=== Begin Enclosure ===

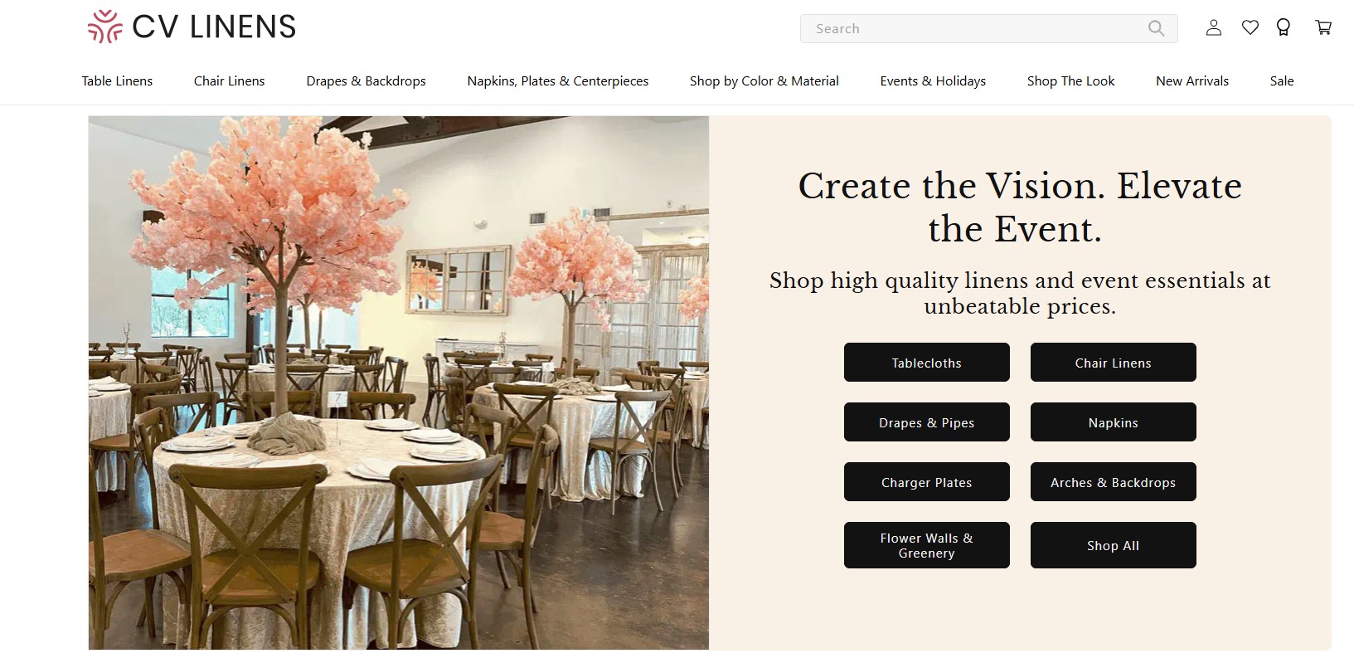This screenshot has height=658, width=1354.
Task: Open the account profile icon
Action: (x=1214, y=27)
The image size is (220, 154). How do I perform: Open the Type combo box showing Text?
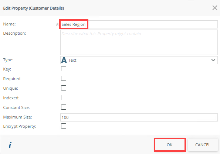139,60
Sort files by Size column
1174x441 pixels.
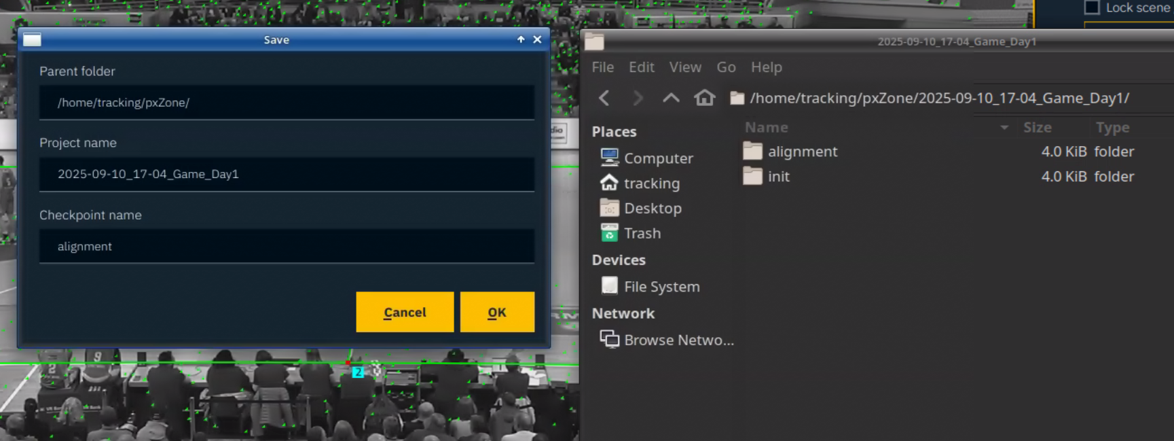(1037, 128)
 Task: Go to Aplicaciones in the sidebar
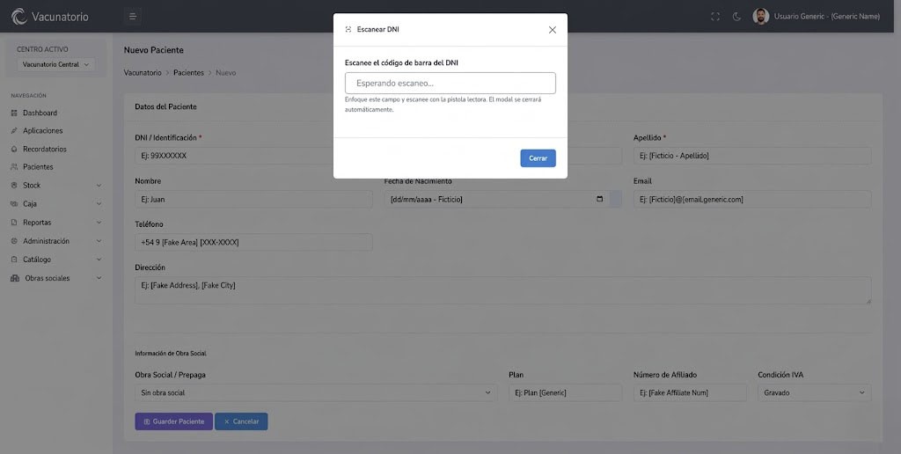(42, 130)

=== End Enclosure ===
=== Begin Enclosure ===

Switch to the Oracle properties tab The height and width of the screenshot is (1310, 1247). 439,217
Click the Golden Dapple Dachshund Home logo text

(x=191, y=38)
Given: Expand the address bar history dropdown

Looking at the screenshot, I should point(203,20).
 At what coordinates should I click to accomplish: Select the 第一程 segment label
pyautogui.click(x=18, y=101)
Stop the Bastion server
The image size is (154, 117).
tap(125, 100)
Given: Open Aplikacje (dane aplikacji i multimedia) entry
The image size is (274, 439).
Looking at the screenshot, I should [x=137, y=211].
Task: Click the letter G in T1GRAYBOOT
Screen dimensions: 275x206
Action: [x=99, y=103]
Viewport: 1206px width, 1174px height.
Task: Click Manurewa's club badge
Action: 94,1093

=== End Enclosure ===

> **Assignment**: Give back, word for word, only the lines above from the line holding "At what coordinates" to the line holding "Task: Click the letter G in T1GRAYBOOT", both included.

> **Finished exercise**:
 At what coordinates should I click to accomplish: Select the 第一程 segment label
pyautogui.click(x=18, y=101)
Stop the Bastion server
The image size is (154, 117).
tap(125, 100)
Given: Open Aplikacje (dane aplikacji i multimedia) entry
The image size is (274, 439).
Looking at the screenshot, I should [x=137, y=211].
Task: Click the letter G in T1GRAYBOOT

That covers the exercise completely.